Zindandan Kurtulmak-1:
“Şu vücud-u adem cana
zindandır,
Seyran et zindanı aş
demedim mi?
Derenin önünde bendi
düşmandır,
Yıkıp da deryaya koş
demedim mi?”
Aşık Ali Dede
“Oğul, içinde bulunduğumuz
cihânda iki alem vardır. Birine derler ki Zulümat Alemi diğerine de Nur Alemi.
Etrafında gördüğün herkes, şu naçarda birinci alemdedir. Bizlerin gözleri
vardır görmez, kulakları vardır duymaz, akılları vardır akletmez. Çünkü
karanlık alemindeyik, benlik denilen varlık Hakikata vasıl olacağımız tüm azalarımızı
mühürlemiştir. Ee gurban; göze nur gönülden gidecek ki göz görsün, kulak
işitsin, akıl akletsin. Gönül mühürlüyse ne yapacağız? İşte mesele orada; o
kişinin önce nefsini terbiye etmesi, daha sonra nefsini ve kalıbını tanıması,
kalıp iken yola talip olarak kendinden geçip kendini bulması gerekir. Yoksam
değil mum yakmak, güneşi endirsen yere o karanlık aydınlanmaz. Diğer alem ise
Nur alemi, o alemdekilerin ayak türabıyım onlar bakmadan gören, duymadan
işiten, söylemeden fehmedenlerdir, onlar gök ile yerin sahibidir…”
Hasan Dede
Mürşid-i Kâmillerin,
İnsan-ı Kâmillerin meclisine sürünerek girdiğim o günden beri, hiçlik deryasına
gark olanların târında onlar ile kürek çekiyorum. Çekiyorum lâkin benden
geçmek, nefsini öldürmek kolay olmasa gerek. Hissediyorum… hissediyorum bu
zindanın içindeki olan canın ızdırabını. Sahi, Yunus’un hapsolduğu balık,
vücudu olabilir miydi? Ya da Muhammed’in zindan dediği dünya, üç yüz altmış
altı sokağı, dörtyüz kırkdört bin dergâhı ile vücudu…
Tüm bu soruların cevabını
yine aşıkların, sâdıkların, bağrı yanıkların, uyanıkların kelâmlarında arayalım;
arayalım ki bulalım, şüphesiz ancak arayanlar bulur.
Aşık Ali Dede’nin
nefesinde buyurduğu üzere, insan vücudu aşık için bir zindandır.

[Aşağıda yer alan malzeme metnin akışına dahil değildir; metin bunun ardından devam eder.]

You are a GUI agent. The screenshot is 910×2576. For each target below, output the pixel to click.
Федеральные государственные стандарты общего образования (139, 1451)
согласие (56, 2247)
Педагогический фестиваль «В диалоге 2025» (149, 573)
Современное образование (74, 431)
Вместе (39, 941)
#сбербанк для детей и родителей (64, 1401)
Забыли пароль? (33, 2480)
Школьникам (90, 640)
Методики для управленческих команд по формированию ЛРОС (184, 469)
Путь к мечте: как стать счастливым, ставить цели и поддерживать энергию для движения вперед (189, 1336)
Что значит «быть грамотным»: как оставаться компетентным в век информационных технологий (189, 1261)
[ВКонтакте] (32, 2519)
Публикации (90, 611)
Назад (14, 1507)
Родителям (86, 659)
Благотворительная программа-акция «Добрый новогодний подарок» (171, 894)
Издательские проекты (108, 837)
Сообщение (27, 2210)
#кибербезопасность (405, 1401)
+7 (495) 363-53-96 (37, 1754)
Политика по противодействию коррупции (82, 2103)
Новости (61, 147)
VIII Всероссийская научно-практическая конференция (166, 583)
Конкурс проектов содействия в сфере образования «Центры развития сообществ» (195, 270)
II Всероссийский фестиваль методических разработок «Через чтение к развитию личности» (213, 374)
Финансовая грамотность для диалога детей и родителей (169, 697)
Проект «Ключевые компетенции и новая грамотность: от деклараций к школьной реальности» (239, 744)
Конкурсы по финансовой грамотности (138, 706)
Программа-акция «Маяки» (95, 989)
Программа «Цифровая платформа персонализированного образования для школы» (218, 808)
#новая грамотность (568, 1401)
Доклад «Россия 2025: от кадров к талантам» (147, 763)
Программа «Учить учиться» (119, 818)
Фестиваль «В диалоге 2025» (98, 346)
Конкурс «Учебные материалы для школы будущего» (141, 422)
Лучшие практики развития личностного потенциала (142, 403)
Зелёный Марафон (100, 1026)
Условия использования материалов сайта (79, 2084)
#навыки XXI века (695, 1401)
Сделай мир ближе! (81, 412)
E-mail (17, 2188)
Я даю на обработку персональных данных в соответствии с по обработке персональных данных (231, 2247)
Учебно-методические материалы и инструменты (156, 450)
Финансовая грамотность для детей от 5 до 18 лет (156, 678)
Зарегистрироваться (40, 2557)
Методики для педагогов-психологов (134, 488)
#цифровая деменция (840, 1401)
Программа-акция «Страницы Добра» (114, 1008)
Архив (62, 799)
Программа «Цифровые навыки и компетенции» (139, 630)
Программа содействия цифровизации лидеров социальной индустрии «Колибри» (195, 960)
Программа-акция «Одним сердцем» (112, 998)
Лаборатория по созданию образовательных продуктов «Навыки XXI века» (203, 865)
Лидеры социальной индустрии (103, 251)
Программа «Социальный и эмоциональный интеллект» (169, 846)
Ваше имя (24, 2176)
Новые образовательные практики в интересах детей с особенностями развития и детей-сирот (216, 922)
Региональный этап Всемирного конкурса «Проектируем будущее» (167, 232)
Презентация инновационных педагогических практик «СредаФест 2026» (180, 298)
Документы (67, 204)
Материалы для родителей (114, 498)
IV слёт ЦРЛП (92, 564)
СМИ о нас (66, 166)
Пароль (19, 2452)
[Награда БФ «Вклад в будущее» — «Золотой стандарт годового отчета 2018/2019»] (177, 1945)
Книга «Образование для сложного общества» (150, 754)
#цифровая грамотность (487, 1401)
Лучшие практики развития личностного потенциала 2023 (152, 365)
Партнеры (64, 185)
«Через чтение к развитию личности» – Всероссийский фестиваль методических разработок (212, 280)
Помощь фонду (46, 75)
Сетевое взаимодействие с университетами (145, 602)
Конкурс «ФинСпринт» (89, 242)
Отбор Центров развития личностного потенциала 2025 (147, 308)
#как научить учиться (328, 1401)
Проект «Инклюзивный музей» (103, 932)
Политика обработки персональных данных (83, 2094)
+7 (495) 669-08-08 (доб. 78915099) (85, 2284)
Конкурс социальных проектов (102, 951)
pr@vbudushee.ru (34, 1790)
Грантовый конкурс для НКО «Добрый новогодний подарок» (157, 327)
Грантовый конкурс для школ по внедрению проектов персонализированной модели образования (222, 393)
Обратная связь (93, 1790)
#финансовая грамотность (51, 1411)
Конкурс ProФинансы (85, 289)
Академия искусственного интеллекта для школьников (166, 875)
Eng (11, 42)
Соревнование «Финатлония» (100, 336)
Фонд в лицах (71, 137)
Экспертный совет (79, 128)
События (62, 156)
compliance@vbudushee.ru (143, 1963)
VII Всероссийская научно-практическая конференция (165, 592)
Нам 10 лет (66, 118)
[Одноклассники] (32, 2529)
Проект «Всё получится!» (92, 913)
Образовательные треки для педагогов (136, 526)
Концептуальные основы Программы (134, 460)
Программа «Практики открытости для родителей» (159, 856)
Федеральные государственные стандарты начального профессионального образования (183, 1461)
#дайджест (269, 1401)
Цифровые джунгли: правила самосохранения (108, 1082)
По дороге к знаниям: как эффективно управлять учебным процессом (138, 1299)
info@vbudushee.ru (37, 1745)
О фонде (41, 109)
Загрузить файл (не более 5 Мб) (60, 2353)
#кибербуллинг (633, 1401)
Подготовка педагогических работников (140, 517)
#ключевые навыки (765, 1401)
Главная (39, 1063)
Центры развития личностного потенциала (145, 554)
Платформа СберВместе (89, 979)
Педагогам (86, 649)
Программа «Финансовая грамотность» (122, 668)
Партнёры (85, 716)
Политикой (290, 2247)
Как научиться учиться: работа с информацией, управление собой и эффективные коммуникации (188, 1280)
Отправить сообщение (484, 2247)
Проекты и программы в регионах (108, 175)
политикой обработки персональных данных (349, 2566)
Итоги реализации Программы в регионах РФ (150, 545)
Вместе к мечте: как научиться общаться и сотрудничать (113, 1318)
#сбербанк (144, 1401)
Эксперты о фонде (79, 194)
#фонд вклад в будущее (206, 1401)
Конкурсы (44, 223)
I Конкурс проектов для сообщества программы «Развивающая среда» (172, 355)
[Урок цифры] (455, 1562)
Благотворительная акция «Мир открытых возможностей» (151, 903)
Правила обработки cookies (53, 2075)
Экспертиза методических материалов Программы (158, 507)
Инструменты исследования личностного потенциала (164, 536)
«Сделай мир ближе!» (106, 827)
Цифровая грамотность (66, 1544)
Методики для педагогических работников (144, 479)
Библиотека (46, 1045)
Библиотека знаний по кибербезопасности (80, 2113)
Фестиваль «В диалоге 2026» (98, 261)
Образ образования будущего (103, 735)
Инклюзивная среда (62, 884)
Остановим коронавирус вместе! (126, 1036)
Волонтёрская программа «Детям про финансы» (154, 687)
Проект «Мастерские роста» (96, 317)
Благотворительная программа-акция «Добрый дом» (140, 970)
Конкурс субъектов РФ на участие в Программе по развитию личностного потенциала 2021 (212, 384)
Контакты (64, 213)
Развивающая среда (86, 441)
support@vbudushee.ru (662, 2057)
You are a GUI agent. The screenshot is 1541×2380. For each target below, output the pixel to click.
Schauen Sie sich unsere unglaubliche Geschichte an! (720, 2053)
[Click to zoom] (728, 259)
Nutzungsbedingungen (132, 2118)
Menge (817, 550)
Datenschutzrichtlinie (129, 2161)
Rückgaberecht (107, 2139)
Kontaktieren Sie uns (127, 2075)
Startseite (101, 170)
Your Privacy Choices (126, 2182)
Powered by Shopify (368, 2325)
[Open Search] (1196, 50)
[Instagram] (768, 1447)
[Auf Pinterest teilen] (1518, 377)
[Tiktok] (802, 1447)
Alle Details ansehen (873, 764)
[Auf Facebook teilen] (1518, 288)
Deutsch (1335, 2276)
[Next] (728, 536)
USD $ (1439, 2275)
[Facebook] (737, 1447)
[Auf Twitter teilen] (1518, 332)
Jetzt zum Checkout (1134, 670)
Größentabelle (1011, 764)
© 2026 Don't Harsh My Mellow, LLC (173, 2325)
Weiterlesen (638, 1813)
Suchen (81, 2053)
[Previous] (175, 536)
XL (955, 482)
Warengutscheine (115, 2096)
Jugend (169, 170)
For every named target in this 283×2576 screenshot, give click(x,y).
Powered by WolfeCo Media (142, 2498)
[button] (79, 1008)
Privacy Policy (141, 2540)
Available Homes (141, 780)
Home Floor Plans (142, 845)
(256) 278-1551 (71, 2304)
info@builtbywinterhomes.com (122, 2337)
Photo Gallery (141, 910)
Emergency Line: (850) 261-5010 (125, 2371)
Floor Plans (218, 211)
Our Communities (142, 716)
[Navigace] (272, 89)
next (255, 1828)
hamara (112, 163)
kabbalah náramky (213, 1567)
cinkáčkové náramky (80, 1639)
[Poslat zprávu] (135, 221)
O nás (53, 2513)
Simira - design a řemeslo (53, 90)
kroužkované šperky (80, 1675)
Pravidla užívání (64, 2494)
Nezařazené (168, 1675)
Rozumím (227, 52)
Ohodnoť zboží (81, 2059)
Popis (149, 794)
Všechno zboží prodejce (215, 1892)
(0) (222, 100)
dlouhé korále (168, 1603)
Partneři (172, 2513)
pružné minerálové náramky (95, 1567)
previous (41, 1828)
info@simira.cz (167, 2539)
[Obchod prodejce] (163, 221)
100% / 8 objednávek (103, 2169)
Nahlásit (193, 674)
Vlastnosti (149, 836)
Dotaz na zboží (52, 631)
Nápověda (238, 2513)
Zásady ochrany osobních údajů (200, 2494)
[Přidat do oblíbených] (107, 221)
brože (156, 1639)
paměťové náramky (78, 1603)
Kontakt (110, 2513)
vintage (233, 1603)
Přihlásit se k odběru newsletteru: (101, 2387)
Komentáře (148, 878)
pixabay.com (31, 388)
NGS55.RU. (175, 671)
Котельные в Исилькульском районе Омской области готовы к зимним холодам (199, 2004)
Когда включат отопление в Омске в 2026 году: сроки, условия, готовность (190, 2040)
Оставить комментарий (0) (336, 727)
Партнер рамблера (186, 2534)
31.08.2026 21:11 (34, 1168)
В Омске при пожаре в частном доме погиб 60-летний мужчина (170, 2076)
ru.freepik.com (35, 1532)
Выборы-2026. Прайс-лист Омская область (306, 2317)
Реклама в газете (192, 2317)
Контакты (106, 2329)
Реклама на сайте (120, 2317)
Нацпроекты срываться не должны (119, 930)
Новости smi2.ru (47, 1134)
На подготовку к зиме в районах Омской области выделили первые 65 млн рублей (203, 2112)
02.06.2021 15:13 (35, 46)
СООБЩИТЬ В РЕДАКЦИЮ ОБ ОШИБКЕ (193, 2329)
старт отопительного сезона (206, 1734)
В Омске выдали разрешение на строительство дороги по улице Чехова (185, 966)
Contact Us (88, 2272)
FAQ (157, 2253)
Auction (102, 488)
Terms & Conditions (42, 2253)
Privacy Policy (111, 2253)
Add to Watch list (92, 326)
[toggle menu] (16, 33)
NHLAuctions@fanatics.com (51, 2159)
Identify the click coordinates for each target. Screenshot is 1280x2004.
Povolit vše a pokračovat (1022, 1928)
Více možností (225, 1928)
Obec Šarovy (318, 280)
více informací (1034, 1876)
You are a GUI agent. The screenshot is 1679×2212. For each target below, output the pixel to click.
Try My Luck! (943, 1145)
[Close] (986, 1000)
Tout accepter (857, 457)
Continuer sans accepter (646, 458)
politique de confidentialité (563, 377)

Aşığın, maşuğa
kavuşması ancak o zindanın aşılması ile mümkün olacaktır. Lakin bu meselede can
ile cananı kavuşturmak iki cümlede anlattığımız kadar kolay olmasa gerek. Her şeyi
bir kenara bırakın dünya üzerindeki var olan her şeyden tatlı olan nefisten
dolayısıyla kin, kibir, buğz, adavet gibi söylerken yerdiğimiz ancak
vazgeçemediğimiz çirkinliklerden nasıl kopacağınızı düşünün. Çok zor değil mi?
Şüphesiz ki çok zor ancak Hakikat
rahında sabit kadem kılacak olanların geçmesinin zaruri olduğu bir duraktır bu.
Bunun için evvel aklın kemendini nefse değil, nefsin kemendini akıla vermek ve
bu doğrultuda nefsi ıslah eylemek gerekir. Eğer tüm bu sancılı süreci aşarsak ancak
gönlün dolayısıyla hakikate vasıl olacağımız cemî azamızın mührünü çözmüş
oluruz.
Gönlün ve dolayısıyla
cümle azaların mührünü çözen kişi içinde bulunduğu zulümat aleminde kendi
özünde delilini uyarır ve o vakit ikinci alem yani “Nur aleminde” kendini bulur.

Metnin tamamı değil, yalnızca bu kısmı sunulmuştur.